At age sixteen, while attending the American School of London, Lizzy meets and falls in love with Adil Hasan—but when Adil's father, a noted arms middleman, is deported, Lizzy and Adil are separated.
Lizzy's family has also become involved with French-German industrialist Gerald Rene Wagner. Little does she know that Adil's family has ties to the man, as well. When a member of her family is murdered in Berlin under mysterious circumstances, questions surface about Wagner's dealings, and Lizzy reexamines what really may have happened to her father. All the while, she endeavors to reunite with her lost love, Adil, and reclaim the connection that was ripped away.
Set in the years before and after the first Gulf War, Burning Distance is a journey through family secrets and competing loyalties, contemporary history, and the dark world of arms trafficking.

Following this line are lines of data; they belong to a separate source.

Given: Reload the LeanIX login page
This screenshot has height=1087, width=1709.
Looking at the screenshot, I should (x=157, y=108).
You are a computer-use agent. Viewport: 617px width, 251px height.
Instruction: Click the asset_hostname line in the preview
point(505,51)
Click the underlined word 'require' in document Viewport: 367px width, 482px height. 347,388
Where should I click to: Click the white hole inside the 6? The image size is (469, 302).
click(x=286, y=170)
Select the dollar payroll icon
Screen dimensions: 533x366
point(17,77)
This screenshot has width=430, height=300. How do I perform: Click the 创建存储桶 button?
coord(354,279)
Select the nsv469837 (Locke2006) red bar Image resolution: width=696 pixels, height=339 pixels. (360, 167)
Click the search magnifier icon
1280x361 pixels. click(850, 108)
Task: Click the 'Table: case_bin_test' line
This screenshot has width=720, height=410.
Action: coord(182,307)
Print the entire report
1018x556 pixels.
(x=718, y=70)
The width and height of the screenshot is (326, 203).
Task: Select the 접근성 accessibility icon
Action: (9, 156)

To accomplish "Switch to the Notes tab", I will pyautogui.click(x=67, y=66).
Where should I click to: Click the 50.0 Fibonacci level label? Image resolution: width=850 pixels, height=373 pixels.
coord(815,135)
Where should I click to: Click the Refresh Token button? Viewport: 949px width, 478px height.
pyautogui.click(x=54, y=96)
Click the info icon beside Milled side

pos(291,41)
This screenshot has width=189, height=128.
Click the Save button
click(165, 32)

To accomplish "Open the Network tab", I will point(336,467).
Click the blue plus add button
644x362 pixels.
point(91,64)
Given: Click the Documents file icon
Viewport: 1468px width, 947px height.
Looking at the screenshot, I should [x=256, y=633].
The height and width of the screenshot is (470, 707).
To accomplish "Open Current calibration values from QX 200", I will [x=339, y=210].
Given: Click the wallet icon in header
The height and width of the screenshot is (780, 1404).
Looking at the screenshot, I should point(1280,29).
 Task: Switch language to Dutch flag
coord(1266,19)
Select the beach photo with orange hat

Jane Austen meets John le CarrÉ in this cross-cultural love story and political thriller
PUBLISHERS WEEKLY
In 1981, 10-year-old Lizzy West, the protagonist of this uneven thriller from Leedom-Ackerman (The Dark Path to the River), is home alone in Washington, D.C., when she answers a phone call from a stranger, who instructs her to tell her mother to tell her father that "they've sanded his gas tank." The next morning, Lizzy learns that her father has died in a plane crash in the Persian Gulf. Eventually, she also learns that her father worked for the CIA and that her mother believes he was murdered. In 1987, Lizzy's family relocates to London, where she befriends Lebanese Palestinian classmate Adil Hasan, for whom she develops romantic feelings. Their relationship is complicated by Adil's father being suspected of illegally transferring tools and technology to embargoed countries, which could enable them to build nuclear weapons. Gripping details about the weapons trade compensate only in part for some banal prose ("I alternated between wanting to save Adil from this life and wondering how I had fallen in love with the son of an arms dealer") and a less than scintillating second murder mystery. Le Carré fans will be disappointed.